Suatu perangkat sosial perlu terus tersemat dalam diri manusia Indonesia dari mulai bangku sekolah hingga dewasa, lepas dari kapasitas yang melekatnya, baik sebagai figure publik, pemimpin institusi atau apa saja. Perangkat ini disebut dengan “Budi Pekerti” yang memenuhi ruang sanubara tiap individu melalui saluran pembelajaran di sekolah, agama, informasi dari berbagai media ataupun tata-pergaulan dalam masyarakat. Semua saluran tersebut jelaslah di jaman modern ini bukan suatu bentuk yang memiliki nilai komersial yang tinggi.

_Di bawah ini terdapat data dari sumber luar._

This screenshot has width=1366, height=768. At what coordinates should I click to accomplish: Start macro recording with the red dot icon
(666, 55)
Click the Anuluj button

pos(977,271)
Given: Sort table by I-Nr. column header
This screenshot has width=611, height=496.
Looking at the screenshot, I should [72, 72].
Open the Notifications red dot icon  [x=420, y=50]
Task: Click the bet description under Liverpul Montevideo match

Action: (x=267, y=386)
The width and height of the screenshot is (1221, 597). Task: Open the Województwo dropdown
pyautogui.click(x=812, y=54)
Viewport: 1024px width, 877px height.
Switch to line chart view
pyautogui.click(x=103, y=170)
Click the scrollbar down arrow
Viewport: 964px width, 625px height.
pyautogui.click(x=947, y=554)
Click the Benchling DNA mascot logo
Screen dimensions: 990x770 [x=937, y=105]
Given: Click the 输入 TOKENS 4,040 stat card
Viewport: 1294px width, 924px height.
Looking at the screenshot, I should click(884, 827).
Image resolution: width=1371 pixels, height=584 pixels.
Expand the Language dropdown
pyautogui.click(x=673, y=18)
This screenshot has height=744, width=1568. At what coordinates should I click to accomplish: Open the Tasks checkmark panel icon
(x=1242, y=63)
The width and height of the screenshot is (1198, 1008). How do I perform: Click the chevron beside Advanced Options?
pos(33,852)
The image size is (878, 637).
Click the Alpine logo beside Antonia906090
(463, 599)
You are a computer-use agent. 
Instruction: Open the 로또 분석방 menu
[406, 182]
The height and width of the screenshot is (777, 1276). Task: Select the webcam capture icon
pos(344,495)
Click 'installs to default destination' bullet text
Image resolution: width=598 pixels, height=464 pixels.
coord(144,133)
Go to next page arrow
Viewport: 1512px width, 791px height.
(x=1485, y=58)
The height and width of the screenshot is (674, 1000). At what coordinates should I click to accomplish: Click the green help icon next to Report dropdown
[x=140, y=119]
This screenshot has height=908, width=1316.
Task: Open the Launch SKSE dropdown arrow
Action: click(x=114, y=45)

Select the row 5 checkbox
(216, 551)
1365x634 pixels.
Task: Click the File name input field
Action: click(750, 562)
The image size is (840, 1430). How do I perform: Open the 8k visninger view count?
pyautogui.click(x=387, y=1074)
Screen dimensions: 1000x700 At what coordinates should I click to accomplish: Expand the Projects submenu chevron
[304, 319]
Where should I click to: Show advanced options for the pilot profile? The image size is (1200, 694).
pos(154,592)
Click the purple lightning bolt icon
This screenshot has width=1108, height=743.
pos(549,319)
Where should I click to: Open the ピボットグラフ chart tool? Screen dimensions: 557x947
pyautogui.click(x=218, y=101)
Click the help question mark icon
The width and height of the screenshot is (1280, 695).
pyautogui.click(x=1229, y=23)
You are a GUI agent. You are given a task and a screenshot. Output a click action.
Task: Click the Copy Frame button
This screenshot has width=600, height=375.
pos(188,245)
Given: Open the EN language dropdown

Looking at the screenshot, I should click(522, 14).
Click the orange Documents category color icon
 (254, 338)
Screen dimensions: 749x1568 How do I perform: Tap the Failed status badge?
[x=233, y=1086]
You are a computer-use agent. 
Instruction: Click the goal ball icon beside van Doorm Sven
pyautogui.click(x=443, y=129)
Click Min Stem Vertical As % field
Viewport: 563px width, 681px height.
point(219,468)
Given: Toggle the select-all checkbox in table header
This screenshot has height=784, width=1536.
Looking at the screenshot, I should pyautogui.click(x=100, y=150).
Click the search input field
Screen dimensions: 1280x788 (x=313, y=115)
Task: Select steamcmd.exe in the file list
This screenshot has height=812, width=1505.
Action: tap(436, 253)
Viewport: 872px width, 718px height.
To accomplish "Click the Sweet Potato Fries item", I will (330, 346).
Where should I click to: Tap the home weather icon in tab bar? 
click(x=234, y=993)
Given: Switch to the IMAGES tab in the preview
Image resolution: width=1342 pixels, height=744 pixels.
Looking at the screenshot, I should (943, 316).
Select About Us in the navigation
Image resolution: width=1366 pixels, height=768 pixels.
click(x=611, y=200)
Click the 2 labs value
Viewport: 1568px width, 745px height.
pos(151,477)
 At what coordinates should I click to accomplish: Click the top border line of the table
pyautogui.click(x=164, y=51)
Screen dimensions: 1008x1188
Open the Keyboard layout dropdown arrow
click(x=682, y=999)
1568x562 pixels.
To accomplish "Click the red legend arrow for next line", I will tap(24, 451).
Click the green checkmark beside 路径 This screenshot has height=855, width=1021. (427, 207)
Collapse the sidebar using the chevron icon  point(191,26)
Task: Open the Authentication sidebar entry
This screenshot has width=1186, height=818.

Asal kredibilitas saluran serta substansi pembelajaran harus kita cermati bersama.
Masa depan suatu bangsa, baik masa depan prestasi ekonomi, sosial, teknologi dan lain sebagainya sangatlah bergantung pada intensitas sistim pendidikan yang disematkan pada generasi muda pemikul kekayaan budaya para leluhurnya. Warisan budaya kita sungguh mampu membuat bangsa-bangsa lainnya berdecak kagum, Namun kadang kala kita menjadi bertanya mengapa mediasi untuk transfer ke generasi penerus mengalami kegagalan. Padahal pendidikan moral sangat esensial untuk mengembangkan sumber daya manusia (SDM) yang berkualitas dan membangun masyarakat yang bermoral (Lickona, 1996 , P.1993).
Kita tidak usah menuduh siapa gerangan yang paling patut kita salahkan dalam hal kegagalan “Penyematan Generasi yang Berbudi Pekerti”. Lantaran budi pekerti adalah sesuatu yang hanya bisa terinternalisasi hanya dengan kinerja yang.mengambil andil bersama dari seluruh komponen bangsa ini. Sepintas memang pembelajaran agama di satuan pendidikan mendapat tudingan tajam. Namun hal inipun tidak serta merta dapat kita terima, karena pembelajaran agama di satuan pendidikan hanya berlangsung 3 jam per minggu. Padahal aktifitas setiap peserta didik di sekolah hanya berlangsung 6 jam, selebihnya mereka larut dalam kehidupan sosial di luar sekolah.
Namun kitapun masih tetap setia untuk menggaungkan Indonesia dengan masa depan yang prestisius, maka tentunya kita masih bertekad untuk merevitalisasi budi pekerti, yang pada gilirannya akan mengukuhkan kembali nasionalisme kita yang mulai tergoyahkan. Karena hanya dengan nasionalisme yang demikian mampu mengusung sebuah negara, maka akan terbentuklah Indonesia sebagai negara yang multikultur, tidak berdasar etnik leluhur (ethnic ancestry ). Konsep nasionalisme demikan di canangkan oleh Ernest Renan (1882).
Sehingga akan damai dan sejahtera negara “Rayuan Pulau Kelapa” yang terhampar di 17.508 pulau dan 162.290.000 hektar hutan yang dihuni 316 suku bangsa (Dari berbagai sumber).